As I reported earlier, they remain super-cautious, holding US$943.2
bn in cash, which is slightly more than they'd need were every single
depositor to demand his money back today. And yet in response to
this shrinking deposit liabilities base, they have not yet started
shrinking their loan book: rather they are supporting their loan book
by a) selling other securities and b) taking in US$174 bn of net
liabilities from branches overseas. But clearly, sometime soon that
loanbook (currently standing at US$619 billion) is going to start
shrinking.
Back across the
Atlantic, what's happening at the ECB? Well, it continues to pump in
money. Its holdings of Euro-area securities rose a further Eu8 bn in
the week to September 16th, and its total balance sheet
expanded by Eu 48.3bn on the week. The overall balance sheet
continues to add leverage: total assets were 26.2x the size of the
ECB's capital as of Sept 16 – the highest leverage ratio the ECB
has enjoyed/endured since June last year.
But I don't think
that's the main story for the ECB just now. Rather, I think the
thing that needs watching is the build-up of fixed-term deposits on
its balance sheet. These fixed deposits have jumped from a steady
Eu74bn in mid-August, to Eu143 billion at the latest reading.
What
are they? They are exactly what they say they are – fixed deposits.

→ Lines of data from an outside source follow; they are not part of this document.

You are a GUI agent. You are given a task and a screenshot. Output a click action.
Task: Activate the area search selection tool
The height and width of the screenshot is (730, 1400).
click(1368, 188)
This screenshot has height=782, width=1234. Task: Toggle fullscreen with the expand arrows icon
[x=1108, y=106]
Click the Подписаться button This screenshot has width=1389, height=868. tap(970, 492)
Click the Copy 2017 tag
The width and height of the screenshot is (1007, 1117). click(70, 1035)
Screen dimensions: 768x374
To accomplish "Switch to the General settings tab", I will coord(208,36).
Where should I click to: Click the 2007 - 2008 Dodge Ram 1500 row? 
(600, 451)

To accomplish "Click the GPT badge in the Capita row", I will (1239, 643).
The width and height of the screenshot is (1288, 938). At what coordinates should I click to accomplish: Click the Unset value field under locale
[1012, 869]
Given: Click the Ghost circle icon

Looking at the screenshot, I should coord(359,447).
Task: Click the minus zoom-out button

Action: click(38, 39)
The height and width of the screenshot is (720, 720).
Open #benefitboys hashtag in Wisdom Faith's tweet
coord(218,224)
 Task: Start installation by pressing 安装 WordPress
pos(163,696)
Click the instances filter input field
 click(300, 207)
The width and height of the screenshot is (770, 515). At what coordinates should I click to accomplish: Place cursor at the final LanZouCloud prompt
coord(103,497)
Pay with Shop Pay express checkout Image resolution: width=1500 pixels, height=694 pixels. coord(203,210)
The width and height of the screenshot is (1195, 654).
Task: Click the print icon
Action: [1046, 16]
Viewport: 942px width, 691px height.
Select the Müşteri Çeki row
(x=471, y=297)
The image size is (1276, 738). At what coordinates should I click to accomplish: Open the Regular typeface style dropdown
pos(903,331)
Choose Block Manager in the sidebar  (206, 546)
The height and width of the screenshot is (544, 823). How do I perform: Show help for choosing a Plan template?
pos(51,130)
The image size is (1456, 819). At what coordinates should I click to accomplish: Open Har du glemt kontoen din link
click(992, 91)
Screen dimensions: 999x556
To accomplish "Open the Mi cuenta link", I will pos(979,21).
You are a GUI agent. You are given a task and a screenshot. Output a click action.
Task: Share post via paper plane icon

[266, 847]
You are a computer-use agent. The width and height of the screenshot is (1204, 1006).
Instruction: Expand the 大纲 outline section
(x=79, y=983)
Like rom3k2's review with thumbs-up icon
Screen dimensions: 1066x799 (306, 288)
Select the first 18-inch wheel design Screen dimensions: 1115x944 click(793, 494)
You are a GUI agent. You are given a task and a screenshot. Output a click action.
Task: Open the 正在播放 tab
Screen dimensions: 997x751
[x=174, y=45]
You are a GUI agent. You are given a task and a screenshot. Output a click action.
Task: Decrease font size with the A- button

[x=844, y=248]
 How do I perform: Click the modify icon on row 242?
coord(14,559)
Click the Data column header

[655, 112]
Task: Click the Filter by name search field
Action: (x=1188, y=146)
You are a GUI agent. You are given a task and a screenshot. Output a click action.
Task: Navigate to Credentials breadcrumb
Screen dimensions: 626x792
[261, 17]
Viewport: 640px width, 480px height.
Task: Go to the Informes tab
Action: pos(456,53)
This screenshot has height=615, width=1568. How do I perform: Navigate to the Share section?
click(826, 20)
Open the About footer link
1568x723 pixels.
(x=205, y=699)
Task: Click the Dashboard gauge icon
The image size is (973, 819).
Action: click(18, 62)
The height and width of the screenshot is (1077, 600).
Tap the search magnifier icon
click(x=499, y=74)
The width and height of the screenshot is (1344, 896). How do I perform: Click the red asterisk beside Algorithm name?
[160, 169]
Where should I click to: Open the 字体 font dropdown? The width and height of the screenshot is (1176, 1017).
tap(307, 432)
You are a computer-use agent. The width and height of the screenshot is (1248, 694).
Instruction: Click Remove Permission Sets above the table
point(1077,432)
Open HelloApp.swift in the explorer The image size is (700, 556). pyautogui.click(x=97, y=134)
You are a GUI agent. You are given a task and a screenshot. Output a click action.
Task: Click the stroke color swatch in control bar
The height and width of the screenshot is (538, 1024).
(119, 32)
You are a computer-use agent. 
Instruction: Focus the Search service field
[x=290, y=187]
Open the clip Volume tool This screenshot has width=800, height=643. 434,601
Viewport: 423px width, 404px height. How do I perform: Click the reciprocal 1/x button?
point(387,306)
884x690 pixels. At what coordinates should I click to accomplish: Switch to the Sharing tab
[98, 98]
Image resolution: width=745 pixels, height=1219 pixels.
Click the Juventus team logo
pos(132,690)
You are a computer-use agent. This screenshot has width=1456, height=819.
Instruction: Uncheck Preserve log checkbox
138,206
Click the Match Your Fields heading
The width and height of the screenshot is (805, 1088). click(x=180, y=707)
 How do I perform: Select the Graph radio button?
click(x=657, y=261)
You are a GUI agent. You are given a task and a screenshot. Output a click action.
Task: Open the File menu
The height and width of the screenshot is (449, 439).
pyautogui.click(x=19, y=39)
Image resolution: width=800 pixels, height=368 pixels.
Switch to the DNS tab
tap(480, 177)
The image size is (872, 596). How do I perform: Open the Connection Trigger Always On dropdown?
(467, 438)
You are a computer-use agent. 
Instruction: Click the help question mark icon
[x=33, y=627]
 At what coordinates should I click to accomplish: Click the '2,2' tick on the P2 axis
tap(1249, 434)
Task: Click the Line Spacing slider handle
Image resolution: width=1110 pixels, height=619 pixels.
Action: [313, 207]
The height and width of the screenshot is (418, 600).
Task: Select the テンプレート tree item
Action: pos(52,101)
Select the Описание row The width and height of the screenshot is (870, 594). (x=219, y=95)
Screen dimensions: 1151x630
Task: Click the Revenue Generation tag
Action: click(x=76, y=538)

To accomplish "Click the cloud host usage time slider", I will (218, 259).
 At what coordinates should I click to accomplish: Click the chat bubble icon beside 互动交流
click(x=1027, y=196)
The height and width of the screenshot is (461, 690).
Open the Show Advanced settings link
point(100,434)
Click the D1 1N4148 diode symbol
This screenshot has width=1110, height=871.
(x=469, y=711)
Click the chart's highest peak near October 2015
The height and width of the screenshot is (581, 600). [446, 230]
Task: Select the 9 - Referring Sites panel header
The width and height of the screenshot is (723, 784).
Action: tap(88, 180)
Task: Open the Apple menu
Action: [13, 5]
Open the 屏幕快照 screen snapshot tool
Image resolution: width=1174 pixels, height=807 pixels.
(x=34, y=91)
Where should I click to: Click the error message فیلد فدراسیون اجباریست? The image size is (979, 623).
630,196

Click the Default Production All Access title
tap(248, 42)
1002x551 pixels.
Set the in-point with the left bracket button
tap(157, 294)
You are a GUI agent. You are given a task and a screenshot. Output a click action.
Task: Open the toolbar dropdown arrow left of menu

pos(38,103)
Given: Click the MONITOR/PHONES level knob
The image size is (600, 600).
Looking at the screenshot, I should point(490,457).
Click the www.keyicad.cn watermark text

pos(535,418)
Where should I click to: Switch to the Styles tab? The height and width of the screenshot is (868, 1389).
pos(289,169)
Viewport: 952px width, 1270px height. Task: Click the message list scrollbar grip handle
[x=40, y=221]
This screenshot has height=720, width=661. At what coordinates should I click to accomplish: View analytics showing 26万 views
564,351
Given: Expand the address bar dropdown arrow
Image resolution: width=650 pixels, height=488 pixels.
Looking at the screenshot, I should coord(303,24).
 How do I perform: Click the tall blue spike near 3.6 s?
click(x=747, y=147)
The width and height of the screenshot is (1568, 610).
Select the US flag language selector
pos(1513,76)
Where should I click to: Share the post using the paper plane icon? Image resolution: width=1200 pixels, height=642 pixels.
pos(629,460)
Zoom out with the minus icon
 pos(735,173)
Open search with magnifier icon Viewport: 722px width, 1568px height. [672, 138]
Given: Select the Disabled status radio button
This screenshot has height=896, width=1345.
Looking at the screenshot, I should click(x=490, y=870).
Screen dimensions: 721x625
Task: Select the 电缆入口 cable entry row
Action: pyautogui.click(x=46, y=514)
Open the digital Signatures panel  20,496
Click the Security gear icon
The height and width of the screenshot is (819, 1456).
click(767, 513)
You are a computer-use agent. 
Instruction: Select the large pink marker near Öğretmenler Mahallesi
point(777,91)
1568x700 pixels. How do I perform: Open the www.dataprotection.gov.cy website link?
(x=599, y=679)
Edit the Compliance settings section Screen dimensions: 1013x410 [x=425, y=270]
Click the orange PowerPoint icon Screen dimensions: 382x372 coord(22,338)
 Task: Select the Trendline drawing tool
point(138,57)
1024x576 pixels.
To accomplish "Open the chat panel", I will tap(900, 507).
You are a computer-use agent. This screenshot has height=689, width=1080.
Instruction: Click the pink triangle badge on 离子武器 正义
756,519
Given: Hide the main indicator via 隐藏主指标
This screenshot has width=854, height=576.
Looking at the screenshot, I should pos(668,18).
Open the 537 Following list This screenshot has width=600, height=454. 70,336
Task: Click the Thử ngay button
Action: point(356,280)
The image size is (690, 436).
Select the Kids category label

What's happening? Well, earlier this week, the FT reported that
Siemens had withdrawn Eu500m+ in cash deposits from large French
banks and transferred it to ECB, partly on lack of financial
confidence, and partly because ECB is paying higher interest rates.
In total, Siemens now has Eu4-6bn parked in ECB, mostly through
one-week deposits.
In other words, not
only are American depositors are quietly withdrawing deposits from
foreign banks, but European corporations are also quietly withdrawing
deposits from Eurozone banks. The Eurosystem of central banks and the
ECB really do seem to be acting as a banker of last resort. Since
mid-August, the build-up of time deposits held in ECB has risen at a
fairly steady Eu14 bn a week. So far, it 's a pinprick – just half
a percent a month of the Eurozone's total private sector deposits.
But with an average loan/deposit ratio of 105%, the Eurozone's banks
need every Eurocent in deposits they can muster.